The Paul Lab

Dr. Blair G. Paul
Assistant Scientist
Blair’s CV



Our lab investigates the influence of genetic variation on physical and chemical interactions among microorganisms, with additional interest in microbe-virus dynamics. Current projects examine variation in genomes and proteins of bacteria, archaea, and viruses, while considering the ecological importance of diversification in shaping microbial partnerships. To this end, we apply a combination of computational, molecular, and geochemical tools to study microbial communities and viral assemblages from various environments.

Diversity-Generating Retroelements:

One area of our research addresses a unique class of retroelements, which can drive accelerated variation in targeted genes. Through a process called mutagenic retrohoming, diversity-generating retroelements (DGRs) enable codon re-writing and can explore a massive repertoire of sequence variants for specific proteins. This phenomenon of targeted protein evolution appears to be important in members of a range of bacterial and archaeal lineages, and intriguingly, at highest incidence in organisms thriving in particular freshwater and gut-associated communities.  We seek to characterize different functional types of hypervariable proteins, while separately assessing host regulatory controls on DGRs themselves.

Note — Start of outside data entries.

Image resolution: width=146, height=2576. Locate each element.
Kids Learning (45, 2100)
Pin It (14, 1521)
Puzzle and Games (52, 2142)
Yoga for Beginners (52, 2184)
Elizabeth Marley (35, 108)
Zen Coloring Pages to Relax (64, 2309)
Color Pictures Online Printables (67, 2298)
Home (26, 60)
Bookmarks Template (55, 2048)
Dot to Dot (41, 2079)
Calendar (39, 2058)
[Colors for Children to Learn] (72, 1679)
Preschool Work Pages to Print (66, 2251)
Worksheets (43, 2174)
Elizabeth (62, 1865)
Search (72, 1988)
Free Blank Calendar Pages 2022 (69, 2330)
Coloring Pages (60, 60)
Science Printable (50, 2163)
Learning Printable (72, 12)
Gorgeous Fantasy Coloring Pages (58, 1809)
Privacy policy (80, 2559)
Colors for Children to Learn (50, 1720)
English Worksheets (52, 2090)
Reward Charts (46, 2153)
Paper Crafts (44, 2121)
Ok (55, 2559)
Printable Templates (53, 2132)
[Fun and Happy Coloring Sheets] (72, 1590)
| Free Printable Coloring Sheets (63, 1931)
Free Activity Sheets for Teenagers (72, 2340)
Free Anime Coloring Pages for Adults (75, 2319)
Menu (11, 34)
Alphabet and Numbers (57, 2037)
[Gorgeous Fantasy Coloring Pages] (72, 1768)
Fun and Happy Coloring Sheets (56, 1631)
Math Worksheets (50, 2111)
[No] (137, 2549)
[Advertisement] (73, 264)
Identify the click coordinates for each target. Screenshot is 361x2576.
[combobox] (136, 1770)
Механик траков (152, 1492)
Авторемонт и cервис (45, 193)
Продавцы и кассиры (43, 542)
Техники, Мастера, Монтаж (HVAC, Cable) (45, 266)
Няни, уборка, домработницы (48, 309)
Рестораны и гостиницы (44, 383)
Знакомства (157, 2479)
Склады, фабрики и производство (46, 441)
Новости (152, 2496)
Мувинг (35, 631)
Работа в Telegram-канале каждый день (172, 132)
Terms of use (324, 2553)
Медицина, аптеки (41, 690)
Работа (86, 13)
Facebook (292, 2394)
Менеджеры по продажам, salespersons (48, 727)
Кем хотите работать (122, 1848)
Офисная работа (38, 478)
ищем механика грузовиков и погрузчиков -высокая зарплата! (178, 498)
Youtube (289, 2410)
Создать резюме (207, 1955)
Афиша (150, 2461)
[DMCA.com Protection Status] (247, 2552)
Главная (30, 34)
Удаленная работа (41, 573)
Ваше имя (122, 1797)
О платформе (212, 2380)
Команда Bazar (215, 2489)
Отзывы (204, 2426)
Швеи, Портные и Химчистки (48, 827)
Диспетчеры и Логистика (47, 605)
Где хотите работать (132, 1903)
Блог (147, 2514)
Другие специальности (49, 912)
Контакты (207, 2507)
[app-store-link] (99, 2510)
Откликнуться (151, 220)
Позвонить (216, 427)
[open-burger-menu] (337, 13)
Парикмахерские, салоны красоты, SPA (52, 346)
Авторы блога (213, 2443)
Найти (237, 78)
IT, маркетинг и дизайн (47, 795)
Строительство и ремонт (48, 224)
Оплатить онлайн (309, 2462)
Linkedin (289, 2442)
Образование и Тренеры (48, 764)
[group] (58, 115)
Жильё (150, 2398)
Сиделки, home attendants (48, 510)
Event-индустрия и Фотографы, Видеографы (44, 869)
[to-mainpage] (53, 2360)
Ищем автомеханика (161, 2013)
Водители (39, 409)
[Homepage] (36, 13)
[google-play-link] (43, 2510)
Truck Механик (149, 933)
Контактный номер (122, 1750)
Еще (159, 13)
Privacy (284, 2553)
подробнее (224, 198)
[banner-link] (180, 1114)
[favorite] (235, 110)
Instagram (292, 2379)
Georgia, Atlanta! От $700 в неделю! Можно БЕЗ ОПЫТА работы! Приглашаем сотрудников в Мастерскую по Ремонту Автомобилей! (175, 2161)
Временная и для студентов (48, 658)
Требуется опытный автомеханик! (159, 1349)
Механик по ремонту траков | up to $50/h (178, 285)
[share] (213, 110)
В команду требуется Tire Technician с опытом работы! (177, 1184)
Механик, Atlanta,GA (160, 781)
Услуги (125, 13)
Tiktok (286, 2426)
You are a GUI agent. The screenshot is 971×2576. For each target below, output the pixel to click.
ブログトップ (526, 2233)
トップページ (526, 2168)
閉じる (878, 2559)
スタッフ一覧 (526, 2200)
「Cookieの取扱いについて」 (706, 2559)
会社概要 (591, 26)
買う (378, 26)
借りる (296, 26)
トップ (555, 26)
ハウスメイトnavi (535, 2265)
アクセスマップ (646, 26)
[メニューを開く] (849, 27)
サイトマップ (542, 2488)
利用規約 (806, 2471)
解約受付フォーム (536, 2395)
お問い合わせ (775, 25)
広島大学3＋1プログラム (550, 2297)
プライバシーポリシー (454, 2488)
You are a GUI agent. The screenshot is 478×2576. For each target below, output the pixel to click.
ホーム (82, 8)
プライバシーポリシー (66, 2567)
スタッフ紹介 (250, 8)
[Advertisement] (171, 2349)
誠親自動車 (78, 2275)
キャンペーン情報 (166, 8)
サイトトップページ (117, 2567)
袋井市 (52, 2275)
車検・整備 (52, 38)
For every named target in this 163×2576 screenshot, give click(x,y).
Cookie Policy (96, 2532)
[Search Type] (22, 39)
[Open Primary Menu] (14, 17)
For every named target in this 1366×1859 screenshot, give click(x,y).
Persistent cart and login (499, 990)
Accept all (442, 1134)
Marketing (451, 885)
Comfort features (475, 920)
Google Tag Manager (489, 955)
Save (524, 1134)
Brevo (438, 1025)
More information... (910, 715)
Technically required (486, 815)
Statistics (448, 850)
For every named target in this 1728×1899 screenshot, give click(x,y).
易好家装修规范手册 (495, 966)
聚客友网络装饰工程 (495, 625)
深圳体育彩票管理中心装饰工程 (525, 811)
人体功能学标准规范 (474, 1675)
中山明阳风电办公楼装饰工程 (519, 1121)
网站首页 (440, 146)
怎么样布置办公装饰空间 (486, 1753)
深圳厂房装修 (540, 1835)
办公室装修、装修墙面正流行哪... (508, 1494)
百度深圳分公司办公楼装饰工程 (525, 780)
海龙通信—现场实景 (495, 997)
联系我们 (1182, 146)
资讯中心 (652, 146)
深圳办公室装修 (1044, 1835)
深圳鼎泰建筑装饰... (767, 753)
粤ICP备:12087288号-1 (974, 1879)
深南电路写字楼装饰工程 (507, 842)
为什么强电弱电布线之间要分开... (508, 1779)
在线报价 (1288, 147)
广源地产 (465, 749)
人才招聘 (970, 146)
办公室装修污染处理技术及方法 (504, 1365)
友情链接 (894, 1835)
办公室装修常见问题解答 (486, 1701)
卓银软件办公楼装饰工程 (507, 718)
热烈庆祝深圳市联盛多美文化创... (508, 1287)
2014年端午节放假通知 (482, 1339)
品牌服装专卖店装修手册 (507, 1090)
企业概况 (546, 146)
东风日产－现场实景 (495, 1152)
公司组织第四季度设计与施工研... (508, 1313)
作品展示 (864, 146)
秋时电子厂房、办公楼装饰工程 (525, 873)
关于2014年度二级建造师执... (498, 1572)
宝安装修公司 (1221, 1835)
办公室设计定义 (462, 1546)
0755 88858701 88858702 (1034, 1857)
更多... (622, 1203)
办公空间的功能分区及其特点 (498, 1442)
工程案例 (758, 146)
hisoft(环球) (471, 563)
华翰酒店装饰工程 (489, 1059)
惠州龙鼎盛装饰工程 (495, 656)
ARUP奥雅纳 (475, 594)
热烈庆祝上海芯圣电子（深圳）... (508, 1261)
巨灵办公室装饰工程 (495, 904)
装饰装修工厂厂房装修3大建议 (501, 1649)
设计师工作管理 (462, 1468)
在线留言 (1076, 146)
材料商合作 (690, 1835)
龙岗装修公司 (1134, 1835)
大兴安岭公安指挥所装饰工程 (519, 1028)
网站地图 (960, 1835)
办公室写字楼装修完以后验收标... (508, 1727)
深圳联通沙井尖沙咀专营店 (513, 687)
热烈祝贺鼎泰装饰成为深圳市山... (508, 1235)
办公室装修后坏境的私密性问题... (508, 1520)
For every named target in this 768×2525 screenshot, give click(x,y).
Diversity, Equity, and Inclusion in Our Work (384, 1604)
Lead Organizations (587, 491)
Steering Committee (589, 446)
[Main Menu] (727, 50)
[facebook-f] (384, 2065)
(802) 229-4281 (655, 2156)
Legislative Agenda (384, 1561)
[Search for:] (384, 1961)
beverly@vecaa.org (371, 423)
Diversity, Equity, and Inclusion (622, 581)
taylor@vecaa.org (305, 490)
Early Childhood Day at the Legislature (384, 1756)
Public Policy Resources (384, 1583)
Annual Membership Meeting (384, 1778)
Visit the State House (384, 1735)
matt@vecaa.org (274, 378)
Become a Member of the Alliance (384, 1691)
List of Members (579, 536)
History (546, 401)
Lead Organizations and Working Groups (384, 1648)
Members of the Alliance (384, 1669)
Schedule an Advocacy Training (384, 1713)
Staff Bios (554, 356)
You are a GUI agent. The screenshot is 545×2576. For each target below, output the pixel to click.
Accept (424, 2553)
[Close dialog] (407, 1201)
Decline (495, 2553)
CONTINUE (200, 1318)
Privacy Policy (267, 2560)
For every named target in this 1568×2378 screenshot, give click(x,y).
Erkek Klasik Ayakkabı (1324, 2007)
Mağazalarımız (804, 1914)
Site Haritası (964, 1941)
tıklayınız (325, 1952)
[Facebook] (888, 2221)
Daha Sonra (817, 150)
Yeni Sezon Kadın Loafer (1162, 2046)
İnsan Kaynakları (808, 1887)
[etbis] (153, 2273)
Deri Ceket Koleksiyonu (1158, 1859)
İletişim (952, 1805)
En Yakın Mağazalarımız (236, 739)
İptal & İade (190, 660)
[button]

Undefined Processes Driving Protein Variation:

In examining bacterial and archaeal genomes, we can identify numerous genes that seem to be hotspots of variation, which we cannot immediately link to either a diversifying mechanism, or to stochastic mutation.  We seek to design molecular experiments that address what genomic factors (if any) might promote or constrain sequence variation, while also examining the functional significance of these variable proteins.